TEXT SHOWN:
Start of Block

I find it incredible that so much has changed in the three decades since I started as a reporter. At that time, we did not even have mobile phones. I got my first email account, CompuServe, in 1993 in Bosnia. But I couldn’t use it for years, as there was no internet and no electricity.
I was not a part of the telex generation – those who covered the Beirut civil war in the 1980s, for instance – who had to report back then using archaic devices. But I had to often “call in” my stories. This meant finding a landline telephone – or a satellite phone for $50 a minute – to dictate, tedious word by word, to a patient copy editor back in London.
That job – the call taker – has long been edged out of the marketplace.
The use of cell phones as journalistic tools began roughly during the 1999 war in Kosovo. If you had a charged phone and a signal – photographers could upload photos, writers could file stories using a wire and a computer.

End of Block

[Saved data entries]
Start of Block

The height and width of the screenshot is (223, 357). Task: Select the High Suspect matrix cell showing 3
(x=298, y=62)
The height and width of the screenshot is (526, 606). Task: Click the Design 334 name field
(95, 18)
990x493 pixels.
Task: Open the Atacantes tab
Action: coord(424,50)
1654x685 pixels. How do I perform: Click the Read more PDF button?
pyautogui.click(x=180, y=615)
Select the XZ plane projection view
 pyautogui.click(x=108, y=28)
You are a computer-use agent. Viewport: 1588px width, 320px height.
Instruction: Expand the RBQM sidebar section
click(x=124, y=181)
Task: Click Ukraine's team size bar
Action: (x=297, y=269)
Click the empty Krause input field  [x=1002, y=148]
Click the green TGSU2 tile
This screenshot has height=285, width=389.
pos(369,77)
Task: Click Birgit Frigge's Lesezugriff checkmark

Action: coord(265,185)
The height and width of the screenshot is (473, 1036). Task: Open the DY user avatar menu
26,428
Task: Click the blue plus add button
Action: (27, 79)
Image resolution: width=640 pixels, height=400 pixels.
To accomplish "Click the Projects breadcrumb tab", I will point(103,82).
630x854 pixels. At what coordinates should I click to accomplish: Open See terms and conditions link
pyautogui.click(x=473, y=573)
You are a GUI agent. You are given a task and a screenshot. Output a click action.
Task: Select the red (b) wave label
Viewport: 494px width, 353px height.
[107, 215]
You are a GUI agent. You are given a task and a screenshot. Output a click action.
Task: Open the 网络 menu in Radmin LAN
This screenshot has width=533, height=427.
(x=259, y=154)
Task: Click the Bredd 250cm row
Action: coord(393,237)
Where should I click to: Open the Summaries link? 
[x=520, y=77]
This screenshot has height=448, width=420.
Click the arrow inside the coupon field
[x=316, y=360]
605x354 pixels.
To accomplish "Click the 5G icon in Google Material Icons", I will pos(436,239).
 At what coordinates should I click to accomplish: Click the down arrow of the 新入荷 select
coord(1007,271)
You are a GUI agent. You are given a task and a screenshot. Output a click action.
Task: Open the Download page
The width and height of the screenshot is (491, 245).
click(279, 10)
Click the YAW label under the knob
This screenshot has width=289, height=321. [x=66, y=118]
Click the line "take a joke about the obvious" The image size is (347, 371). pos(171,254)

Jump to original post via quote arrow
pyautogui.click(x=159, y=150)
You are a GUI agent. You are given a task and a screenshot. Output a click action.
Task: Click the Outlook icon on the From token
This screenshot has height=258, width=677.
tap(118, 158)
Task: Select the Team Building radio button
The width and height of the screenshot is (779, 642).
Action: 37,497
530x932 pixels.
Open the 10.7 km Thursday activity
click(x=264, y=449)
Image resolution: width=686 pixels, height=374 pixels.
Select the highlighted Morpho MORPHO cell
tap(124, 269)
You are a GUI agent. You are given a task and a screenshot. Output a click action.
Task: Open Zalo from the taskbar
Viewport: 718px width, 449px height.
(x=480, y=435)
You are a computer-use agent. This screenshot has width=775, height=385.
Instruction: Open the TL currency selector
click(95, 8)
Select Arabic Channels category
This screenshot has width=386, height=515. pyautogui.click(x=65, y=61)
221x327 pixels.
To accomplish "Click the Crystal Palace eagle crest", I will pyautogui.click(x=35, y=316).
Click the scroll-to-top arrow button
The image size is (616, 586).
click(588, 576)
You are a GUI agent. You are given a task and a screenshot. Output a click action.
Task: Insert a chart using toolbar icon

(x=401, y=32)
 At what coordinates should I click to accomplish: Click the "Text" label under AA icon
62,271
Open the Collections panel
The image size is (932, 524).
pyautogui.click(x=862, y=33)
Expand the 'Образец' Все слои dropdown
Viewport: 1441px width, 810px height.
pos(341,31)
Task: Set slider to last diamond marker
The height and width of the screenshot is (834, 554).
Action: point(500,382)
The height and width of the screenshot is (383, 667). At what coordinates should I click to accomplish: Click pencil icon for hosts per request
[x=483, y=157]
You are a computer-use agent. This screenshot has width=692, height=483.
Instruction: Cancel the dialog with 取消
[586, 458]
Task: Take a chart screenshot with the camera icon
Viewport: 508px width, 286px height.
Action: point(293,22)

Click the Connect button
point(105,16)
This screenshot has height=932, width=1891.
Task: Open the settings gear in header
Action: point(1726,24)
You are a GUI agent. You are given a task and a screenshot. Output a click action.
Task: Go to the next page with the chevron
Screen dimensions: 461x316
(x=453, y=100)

End of Block

ACTIONS TO TAKE:
a – In the text on reporting over three decades, rewrite the passage from "I find it incredible" up to and including "of the marketplace.", substituting "news desk clerk" for "copy editor".
b – Name every place mentioned in the text on reporting over three decades.

EXERCISE RESPONSES:
a –
I find it incredible that so much has changed in the three decades since I started as a reporter. At that time, we did not even have mobile phones. I got my first email account, CompuServe, in 1993 in Bosnia. But I couldn’t use it for years, as there was no internet and no electricity.
I was not a part of the telex generation – those who covered the Beirut civil war in the 1980s, for instance – who had to report back then using archaic devices. But I had to often “call in” my stories. This meant finding a landline telephone – or a satellite phone for $50 a minute – to dictate, tedious word by word, to a patient news desk clerk back in London.
That job – the call taker – has long been edged out of the marketplace.

b – Bosnia, Beirut, London, Kosovo